A new week, a new email scam from someone trying to gain access to your personal information. Recently, Netflix announced that they would be cracking down on all of the current password sharing with friends and family members who live outside of your home. For years, it's been way too easy to just snag a Netflix password from a family member or a friend, and Netflix has decided they want that extra income. It must be because they shut down the DVD and Bluray shipping, right? OK, maybe not. Well, with this new change, comes a new scam to try and get you to update your current Netflix information to avoid "missing out on streaming your favorite shows." Here's what to look for...

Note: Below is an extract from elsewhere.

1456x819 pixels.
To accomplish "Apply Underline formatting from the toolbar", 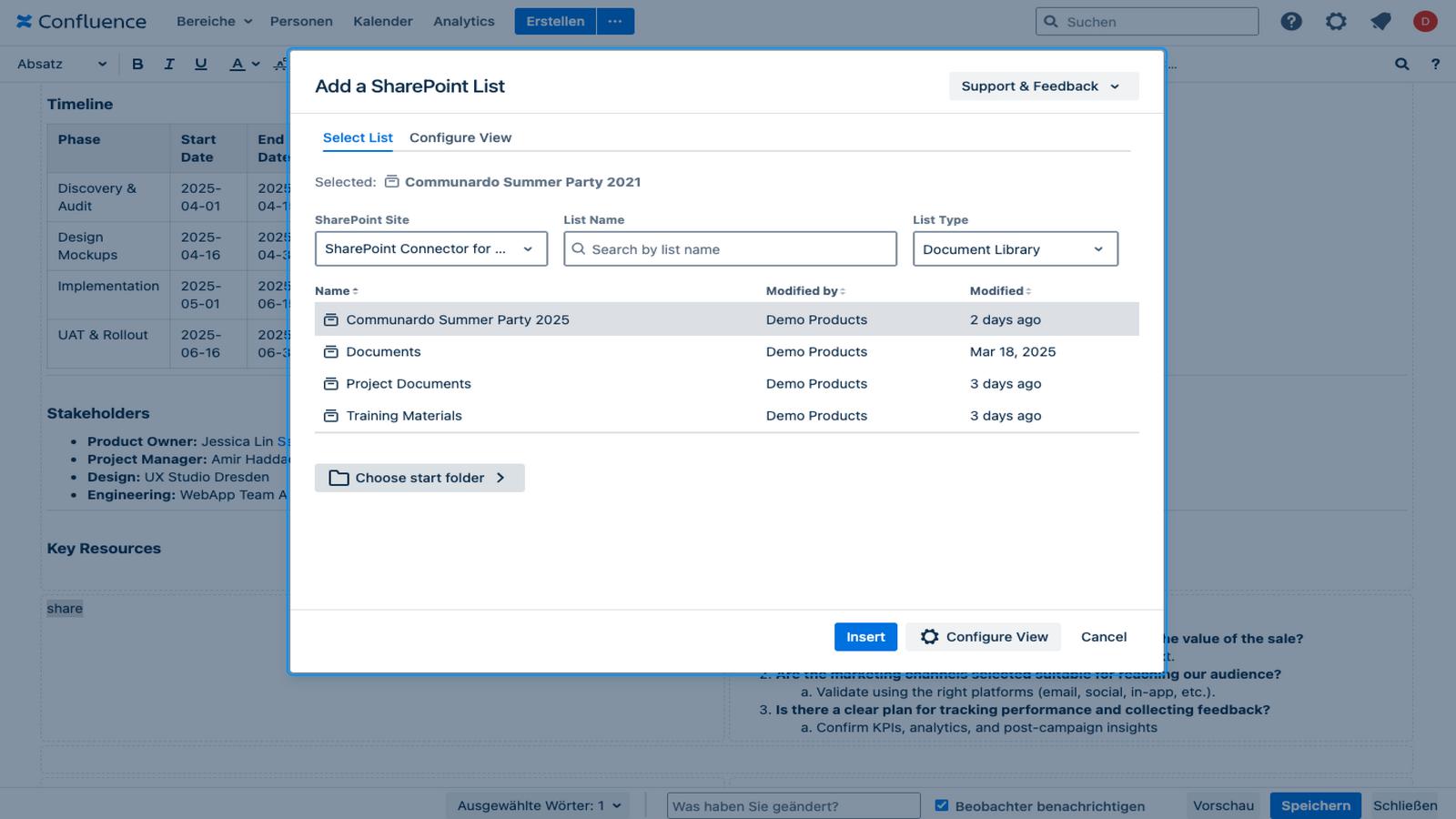I will pos(200,64).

Watch Out For This Netflix Scam

These scammers are pretty good at making their emails look legit. It's literally their job to trick you into clicking their bogus links. I got an email today at work telling me that I need to update my phone number on the account. Here's what the email said...

Dear r***********,


Netflix has more than 200 million subscribers around the world, and now we are looking at ways to curb password sharing for security reasons.

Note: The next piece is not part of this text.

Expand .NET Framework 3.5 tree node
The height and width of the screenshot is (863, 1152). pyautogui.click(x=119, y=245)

If Netflix detects that someone is trying to use the account without being an account owner, they’ll be asked to verify being an account owner through an email code or text code.

If someone is unable to verify account ownership within a certain timeframe, they won’t be able to stream any Netflix content. Instead, they’ll be asked to make their own account.


We are asking you to connect your cell phone number to your existing account or create a new account if needed by using the button below.


This needs to be completed in 9 days to avoid missing out on streaming your favorite shows.


Thank you,
The Netflix Team

A couple of things right out of the gate... First, I don't have my Nexflix account linked to any of my work emails. Nor should you... It's a pain to reset things if you leave or get fired. So the fact that it came to my work email, with an email address name that nobody uses, was the first tip. The second quick thing I always check for is the sender's email. This came from Do you think Netflix would use any other email domain that wasn't Nah. They're little things, but those two things are almost always a tell on what's real and what's fake. Not everybody looks for or even knows what to look for though...

These hackers target mostly young and old people (I'm neither so why did they come after me!) so make sure we always let those around us know to not ever click on anything suspicious. Be it a warning of a bill, or an account being canceled, to a congratulations email that you've won a prize that you never even entered to win. These are almost always tricks to get you to give them your password and personal information. It's literally all these scummy scammers do so let's all work together to put them out of business for good.